First Gear | Eyes And Ears

posted on May 1, 2016

Some are too heavy, some too uncomfortable. Some work well, some not at all. Some you fall in love with, others you can’t get rid of quickly enough. 

Like ’em or hate ’em, though, if you are headed out for a day at the range—and plan to be able to see and hear well into your golden years—eye and ear protection are mandatory safety equipment that simply cannot be overlooked. 

We recently gave a new pair of shooting glasses and a new set of hearing protection devices a whirl. Here’s what we found. 

Revision Hellfly 

Sure, we have plenty of shooting glasses in our bag when we head for the range. And sure, we’ve narrowed our favorites down to very few models. But when the folks from Revision Military asked if we wanted to try out a pair of their new Hellfly shooting glasses, we had a couple of good reasons to say yes. 

First, they make research-driven, battle-proven eyewear used by some in the U.S. military, and there’s something to be said for that fact. Second, the rep mentioned that the Hellflies were photochromic—a definite plus. If you’re unfamiliar with the term, it means the lenses get lighter or darker depending on the lighting conditions. So when it is bright outside, they get very dark. But when it gets cloudy, they’ll automatically lighten up. That means no more having to repeatedly change lenses on days when the weather can’t decide whether to be sunny or cloudy. 

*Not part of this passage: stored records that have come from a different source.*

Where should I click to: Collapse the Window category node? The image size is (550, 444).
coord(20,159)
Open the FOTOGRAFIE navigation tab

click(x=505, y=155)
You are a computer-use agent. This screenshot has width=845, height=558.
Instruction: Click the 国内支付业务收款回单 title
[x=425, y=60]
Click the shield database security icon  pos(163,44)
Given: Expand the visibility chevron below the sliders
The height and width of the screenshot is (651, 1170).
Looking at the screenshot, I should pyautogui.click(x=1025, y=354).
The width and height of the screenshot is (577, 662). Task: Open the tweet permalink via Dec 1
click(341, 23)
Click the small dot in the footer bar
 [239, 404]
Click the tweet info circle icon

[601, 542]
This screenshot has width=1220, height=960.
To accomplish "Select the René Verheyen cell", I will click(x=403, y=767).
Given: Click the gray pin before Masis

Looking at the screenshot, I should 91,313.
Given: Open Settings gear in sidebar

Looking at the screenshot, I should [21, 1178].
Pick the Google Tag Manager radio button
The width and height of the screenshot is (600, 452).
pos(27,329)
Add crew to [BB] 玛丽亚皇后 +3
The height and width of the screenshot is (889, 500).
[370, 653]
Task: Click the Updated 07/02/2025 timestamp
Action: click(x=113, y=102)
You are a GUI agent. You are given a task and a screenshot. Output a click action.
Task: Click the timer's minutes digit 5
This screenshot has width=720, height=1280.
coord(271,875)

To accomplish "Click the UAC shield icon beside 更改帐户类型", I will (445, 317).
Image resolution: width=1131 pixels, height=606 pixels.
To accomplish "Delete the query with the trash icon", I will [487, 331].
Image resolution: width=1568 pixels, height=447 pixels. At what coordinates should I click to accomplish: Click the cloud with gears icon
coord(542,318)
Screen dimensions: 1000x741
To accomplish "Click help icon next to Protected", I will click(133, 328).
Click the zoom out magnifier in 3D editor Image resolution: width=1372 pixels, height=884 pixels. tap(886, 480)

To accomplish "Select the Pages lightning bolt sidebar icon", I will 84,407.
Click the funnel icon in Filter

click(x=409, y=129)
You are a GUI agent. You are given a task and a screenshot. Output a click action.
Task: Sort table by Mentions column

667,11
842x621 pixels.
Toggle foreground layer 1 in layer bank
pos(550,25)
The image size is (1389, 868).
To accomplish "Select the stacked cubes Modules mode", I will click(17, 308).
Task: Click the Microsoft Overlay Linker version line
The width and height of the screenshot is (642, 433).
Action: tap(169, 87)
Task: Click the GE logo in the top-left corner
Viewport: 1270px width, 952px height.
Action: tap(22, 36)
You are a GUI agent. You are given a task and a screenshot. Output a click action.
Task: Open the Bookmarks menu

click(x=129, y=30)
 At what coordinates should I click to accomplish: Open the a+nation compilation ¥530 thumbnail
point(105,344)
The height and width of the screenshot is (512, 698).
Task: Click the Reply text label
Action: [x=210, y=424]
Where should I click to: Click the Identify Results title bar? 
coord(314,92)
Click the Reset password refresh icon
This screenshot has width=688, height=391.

The Hellflies have a host of nifty features, including MIL-PRF -31013 impact protection; wraparound design; 100-percent UV protection; adjustable nose piece; and optical grade polycarbonate lenses to guarantee distortion-free vision while at the range.

We took them with us to SHOT Show in Las Vegas, and wore them for six or seven hours at Media Day at the Range. That was enough for us to know that there were a lot of things about them we really like. 

First, the photochromic feature is definitely a positive, and probably what we liked best about the glasses. Media Day was one of those days when bright sunlight changed to clouds and vice versa, and the lenses changed nicely to adapt to the conditions. They were also extremely comfortable, as glasses should be if you are going to wear them for more than just a few hours. They’re also quite sturdy—a trait you often don’t find in comfortable shooting glasses. 

The only downside is that we don’t think they are the most attractive shooting glasses we’ve ever worn. Then again, we’ve been told we’re no sight for sore eyes, either, so does that really make that much difference? Besides, since Hellflies come in other frames and cover, this is really a non-issue. 

The Hellfly photochromic shooting glasses come with a cleaning cloth and hard storage case and can be ordered from Optics Planet for just under $100. That seems like a bargain to us. 

Etymotic GunSport-PRO 

Ear protection is much like eye protection—we’ve tried a bunch, liked a few and hated more than a few for a variety of reasons. But we’re always willing to try one we’re not yet familiar with. You never know when you’ll find that magic set that finally meet your every need. 

That’s why we found ourselves sporting a pair of Etymotic GunSport-PRO plugs along with our Hellfly glasses at Media Day at the Range. And we weren’t disappointed with these, either. 

The GSP-15 earplugs we tried allow natural hearing when no background noise is present and gradually reduce unsafe loud, continuous noise from vehicles, machinery or gunfire. When activated (there is a handy switch, unlike some other brands), sound is amplified up to five times for enhanced hearing. 

These GunSport-Pro earplugs, unlike some others we have tried, are very comfortable, and the reason is the selection of ACCU-Fit tips supplied with the unit. The package includes small and large three-flange tips with short stems; small and large here-flange tips with long stems; small and large foam tips; and our favorite, a simple 8-11 mm glider tip. 

We wore these for several hours at range day before finally putting them away and double-plugging with phone plugs and a headset. A constant barrage of fast fire, much of it with fairly heavy weapons, put a little too much load on the GunSport-Pros, just as it would with any other electronic plugs. 

Upon returning home, a couple of range trips with more normal firing proved the plugs to be good to go. We’ve worn them several times since then, always with fine results—and with no apparent hearing damage (and that’s a good thing!). 

Along with the plugs and wide variety of different tips, the GunSport-Pro package includes a flexible neck cord, ACCU-Filters and filter tools, a cleaning tool, batteries and a protective case, which makes losing them a lot more difficult.

The Etymotic GunSport-Pro earplugs retail for about $299—a quite reasonable price considering the value of good hearing.